La leçon espagnole
Par Sadek Sahraoui – Souvent décriée, la justice espagnole a donné hier la preuve qu’elle n’avait pas du tout perdu son âme. Mieux, elle a démontré qu’elle était même l’une des meilleures au monde. En n’hésitant pas à mettre derrière les barreaux Iñaki Urdangarin, le beau-frère du roi d’Espagne, les juges espagnols ont, en effet, fourni l’assurance à la société civile qu’ils n’avaient pas de fil à la patte et que la démocratie espagnole n’était pas en panne, comme cela a pu être avancé ici et là.
Autrement dit, ils ont prouvé que le principe politique, selon lequel les fonctions des institutions publiques sont divisées entre le pouvoir législatif qui fait les lois, l’exécutif qui les met en œuvre et les fait appliquer et le pouvoir judiciaire qui les interprète et les fait respecter, était plus que jamais opérant. On parle bien évidemment de la notion de séparation des pouvoirs, qui est souvent mise à mal, y compris dans les nations les plus avancées.

> [Liste des tâches]
• A. Selon l'extrait sur la justice espagnole, qui les juges espagnols n'ont-ils pas hésité à mettre derrière les barreaux ?
• B. Rédigez la suite de l'extrait sur la justice espagnole, en reprenant juste après sa dernière phrase.

> [Extraits de données]
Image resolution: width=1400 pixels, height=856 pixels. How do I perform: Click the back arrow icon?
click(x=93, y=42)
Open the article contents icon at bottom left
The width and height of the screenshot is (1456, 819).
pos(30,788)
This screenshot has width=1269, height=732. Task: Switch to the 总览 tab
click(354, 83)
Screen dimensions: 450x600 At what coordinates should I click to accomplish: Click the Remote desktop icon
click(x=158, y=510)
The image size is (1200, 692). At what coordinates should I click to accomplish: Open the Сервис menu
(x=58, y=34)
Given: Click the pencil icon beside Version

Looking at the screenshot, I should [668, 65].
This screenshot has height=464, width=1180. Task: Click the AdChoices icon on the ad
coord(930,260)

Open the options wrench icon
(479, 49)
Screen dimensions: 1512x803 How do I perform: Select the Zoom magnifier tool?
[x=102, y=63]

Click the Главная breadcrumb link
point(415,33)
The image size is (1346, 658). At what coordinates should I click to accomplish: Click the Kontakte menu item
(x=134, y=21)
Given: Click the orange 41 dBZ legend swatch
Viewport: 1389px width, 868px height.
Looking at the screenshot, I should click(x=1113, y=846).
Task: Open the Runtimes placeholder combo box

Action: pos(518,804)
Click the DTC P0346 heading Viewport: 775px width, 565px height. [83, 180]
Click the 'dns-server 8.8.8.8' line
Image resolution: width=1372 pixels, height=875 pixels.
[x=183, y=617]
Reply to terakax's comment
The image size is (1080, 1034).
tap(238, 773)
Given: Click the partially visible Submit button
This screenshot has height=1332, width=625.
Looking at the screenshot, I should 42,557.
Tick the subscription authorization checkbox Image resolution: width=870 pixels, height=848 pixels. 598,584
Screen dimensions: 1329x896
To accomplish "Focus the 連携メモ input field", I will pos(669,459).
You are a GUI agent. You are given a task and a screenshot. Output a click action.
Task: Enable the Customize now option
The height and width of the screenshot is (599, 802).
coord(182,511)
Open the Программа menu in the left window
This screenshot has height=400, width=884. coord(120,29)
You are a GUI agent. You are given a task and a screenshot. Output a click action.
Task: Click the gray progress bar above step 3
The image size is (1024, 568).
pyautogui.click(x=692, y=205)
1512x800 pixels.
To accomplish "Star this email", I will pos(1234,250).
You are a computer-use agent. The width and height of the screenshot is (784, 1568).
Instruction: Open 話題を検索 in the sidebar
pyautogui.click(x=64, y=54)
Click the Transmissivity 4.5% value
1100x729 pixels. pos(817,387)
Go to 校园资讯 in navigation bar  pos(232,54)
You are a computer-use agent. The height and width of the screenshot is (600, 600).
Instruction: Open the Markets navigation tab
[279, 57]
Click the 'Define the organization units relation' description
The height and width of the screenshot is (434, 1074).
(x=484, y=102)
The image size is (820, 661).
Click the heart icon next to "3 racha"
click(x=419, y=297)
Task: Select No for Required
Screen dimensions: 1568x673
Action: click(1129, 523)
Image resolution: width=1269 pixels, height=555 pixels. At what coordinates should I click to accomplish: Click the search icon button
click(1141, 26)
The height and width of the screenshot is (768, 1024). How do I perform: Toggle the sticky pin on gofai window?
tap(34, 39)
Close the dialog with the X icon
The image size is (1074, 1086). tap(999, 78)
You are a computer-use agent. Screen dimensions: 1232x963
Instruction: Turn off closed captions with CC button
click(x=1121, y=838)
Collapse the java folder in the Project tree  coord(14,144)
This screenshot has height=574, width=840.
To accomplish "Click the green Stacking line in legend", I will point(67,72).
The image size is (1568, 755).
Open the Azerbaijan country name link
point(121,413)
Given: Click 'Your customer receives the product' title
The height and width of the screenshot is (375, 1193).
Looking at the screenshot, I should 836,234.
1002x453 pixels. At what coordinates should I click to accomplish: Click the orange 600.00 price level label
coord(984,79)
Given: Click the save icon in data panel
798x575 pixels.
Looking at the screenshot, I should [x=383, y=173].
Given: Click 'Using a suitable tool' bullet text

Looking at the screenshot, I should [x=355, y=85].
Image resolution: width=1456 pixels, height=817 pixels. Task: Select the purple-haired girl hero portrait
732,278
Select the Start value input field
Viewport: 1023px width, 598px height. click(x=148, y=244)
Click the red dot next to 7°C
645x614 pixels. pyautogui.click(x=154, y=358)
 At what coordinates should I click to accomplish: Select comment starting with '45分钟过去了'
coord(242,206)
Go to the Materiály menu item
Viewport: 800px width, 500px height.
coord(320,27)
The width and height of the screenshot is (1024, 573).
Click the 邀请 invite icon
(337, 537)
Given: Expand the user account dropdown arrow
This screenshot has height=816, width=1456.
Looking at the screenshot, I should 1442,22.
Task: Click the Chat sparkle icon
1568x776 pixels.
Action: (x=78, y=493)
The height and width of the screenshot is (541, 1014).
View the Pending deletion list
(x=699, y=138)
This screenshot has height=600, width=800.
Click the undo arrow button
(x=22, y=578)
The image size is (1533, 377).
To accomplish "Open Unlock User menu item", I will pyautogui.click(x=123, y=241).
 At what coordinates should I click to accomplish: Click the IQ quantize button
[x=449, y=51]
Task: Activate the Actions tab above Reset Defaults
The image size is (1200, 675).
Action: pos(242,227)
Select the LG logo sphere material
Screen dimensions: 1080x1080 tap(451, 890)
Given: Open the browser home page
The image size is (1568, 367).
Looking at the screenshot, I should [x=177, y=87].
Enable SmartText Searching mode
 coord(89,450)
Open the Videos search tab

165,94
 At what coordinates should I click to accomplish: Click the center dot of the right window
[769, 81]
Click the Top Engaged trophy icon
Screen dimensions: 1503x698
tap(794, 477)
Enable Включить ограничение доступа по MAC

> [Réponses successives]
• A. Iñaki Urdangarin, le beau-frère du roi d'Espagne.

• B.
Iñaki Urdangarin avait été condamné en première instance en février 2017 par le tribunal de Palma de Majorque à six ans et trois mois de prison pour avoir détourné entre 2004 et 2006 avec un associé des subventions attribuées à la fondation à but non lucratif Noos qu’il présidait. Une peine légèrement revue à la baisse à cinq ans et dix mois en appel par la Cour suprême de Madrid.
Tout le monde a pu le suivre en live sur les chaînes de télévision espagnoles, Iñaki Urdangarin, a été incarcéré comme n’importe quel justiciable. A coup sûr, les Espagnols doivent aujourd’hui se sentir fiers de constater que la justice de leur pays est la même pour tous et que personne n’est au-dessus de la loi. L’épilogue que vient de connaître ce feuilleton judiciaire entamé au début des années 2010 aura pour effet aussi de rendre sa crédibilité à la monarchie espagnole dont l’image a été ternie.
Dans cette affaire, le roi Felipe VI a eu la sagesse, en effet, de ne pas commettre l’irréparable. Et l’irréparable aurait été qu’il s’ingère dans le travail de la justice pour sauver son beau-frère de la prison en faisant jouer, par exemple, son pouvoir discrétionnaire ou invoquant la «raison d’Etat», comme le font souvent les leaders des républiques bananières. Et veillant justement à rester en retrait, Felipe VI a même rendu les institutions de son pays encore plus fortes et plus légitimes. C’est là assurément une belle leçon que l’Espagne vient de donner au monde. Il faut espérer maintenant que les Etats de non-droit essaieront de s’en inspirer.
S. S.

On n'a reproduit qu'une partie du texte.